File metadata and controls

153 lines (99 loc) · 7.42 KB

Dynamic/Constrained Block Models

Version 1.0

Get started

This package implements algorithms for co-clustering count data based on the Latent Block Model (LBM). There are two main models : a dynamic LBM dLBM for data represented as a series of adjacency matrices and a semi-supervised (or constrained) LBM HLBM using pairwise constraints in both row and column space. This packages allows sampling data from the models, plotting the data, fitting the models, measuring the clustering performances and analyzing the behavior of the parameters during inference. For more details, see:

References

Relevant articles & thesis:

  • Paul Riverain, Simon Fossier, and Mohamed Nadif. “Poisson Degree Corrected Dynamic Stochastic Block Model.” Advances in Data Analysis and Classification, February 27, 2022. https://doi.org/10.1007/s11634-022-00492-9.
  • Paul Riverain, Simon Fossier, and Mohamed Nadif. “Semi-Supervised Latent Block Model with Pairwise Constraints.” Machine Learning 111, no. 5 (May 1, 2022): 1739–64. https://doi.org/10.1007/s10994-022-06137-4.
  • Paul Riverain, "Intégration de connaissance métier dans des algorithmes d'apprentissage non supervisé pour le transport ferroviaire", PhD Thesis

Installing

Dependencies

Base:

- numpy 1.21
- scipy
- numba

Interactive:

- notebook 5.7.10
- jupyter_contrib_nbextensions
- jupyter_nbextensions_configurator
- matplotlib
- networkx
- seaborn
- plotly
- pandas
- prince : for Correspondence Analysis
- nltk  : for notebook of text processing

Metrics:

- sparsebm : for Co-clustering ARI (CARI)

Initialization:

- spherecluster
- scikit-learn 0.20 : 0.20 because of spherecluster

Install

Note: the tests won't pass if you do not at least install the [initialization], which requires a python3.7 installation.

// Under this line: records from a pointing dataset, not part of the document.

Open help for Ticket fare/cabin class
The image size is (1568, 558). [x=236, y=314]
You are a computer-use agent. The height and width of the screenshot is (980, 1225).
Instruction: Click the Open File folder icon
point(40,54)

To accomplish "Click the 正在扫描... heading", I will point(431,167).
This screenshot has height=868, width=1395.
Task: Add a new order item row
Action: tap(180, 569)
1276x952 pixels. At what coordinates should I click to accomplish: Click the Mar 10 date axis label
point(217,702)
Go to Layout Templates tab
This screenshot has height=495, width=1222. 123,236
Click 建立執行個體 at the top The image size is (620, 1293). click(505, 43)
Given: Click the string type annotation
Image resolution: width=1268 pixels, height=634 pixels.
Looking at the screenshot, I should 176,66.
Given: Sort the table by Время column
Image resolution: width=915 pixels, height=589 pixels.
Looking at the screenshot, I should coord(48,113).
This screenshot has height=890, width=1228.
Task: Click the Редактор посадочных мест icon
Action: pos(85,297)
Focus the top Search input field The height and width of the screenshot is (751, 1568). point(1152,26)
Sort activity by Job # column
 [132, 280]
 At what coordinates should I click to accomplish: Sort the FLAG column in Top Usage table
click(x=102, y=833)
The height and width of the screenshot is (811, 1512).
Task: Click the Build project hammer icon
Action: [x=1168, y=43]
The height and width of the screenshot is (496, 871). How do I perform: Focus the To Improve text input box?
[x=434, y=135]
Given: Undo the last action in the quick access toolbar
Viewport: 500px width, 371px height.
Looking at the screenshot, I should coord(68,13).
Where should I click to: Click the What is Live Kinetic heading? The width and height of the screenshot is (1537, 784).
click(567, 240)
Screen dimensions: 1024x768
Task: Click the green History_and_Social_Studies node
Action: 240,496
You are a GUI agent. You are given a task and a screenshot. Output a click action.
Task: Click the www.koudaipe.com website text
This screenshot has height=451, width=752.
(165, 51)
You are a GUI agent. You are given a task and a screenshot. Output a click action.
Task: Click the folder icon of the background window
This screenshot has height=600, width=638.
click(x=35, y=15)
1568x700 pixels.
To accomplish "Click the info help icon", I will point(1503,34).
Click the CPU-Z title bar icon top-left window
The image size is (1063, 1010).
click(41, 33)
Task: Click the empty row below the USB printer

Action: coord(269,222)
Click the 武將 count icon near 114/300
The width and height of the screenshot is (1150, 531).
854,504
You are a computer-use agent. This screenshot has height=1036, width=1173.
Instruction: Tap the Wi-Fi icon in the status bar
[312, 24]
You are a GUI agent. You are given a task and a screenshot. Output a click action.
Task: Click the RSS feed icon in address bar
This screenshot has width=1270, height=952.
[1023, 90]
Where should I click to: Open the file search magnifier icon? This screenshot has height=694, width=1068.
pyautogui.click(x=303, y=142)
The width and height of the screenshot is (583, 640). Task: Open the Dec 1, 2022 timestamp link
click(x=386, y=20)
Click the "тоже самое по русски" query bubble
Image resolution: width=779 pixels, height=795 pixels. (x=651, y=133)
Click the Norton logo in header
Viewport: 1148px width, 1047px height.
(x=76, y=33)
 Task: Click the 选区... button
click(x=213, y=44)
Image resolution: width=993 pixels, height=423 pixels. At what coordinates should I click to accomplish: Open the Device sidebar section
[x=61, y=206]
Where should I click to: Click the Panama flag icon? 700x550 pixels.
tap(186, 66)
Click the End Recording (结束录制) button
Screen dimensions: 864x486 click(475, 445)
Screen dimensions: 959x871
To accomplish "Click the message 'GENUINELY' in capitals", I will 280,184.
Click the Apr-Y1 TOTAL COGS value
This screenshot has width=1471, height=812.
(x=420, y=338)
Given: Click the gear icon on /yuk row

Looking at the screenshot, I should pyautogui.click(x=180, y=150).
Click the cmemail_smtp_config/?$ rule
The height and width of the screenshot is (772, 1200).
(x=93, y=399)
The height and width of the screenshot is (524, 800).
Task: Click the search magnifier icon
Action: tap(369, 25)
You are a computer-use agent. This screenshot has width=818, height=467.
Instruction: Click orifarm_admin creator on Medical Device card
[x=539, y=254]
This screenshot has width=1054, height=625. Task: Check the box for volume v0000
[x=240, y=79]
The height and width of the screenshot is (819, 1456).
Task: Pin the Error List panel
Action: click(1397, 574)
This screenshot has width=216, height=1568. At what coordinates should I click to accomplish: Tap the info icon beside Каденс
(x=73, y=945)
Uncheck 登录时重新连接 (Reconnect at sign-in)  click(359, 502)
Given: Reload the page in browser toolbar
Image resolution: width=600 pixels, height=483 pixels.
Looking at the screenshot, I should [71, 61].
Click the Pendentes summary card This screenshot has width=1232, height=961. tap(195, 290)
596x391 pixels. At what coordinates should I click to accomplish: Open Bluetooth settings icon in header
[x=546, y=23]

Within the source folder, run:

python -m pip install --upgrade pip
python -m pip install -e .[all]
jupyter contrib nbextension install --user
python -m pytest ./dcblockmodels/tests/*short.py  # short tests
# or
python -m pytest ./dcblockmodels/tests/*long.py  # long tests

Notes:

  • In the previous commands, python should be replaced by the Python executable for which you want to install dcblockmodels. As a good practice, you can create a virtual environment.
  • The -e option in the install command is not required, but it installs the code in editable mode. This allows you to pull code updates on the git server without having to reinstall it.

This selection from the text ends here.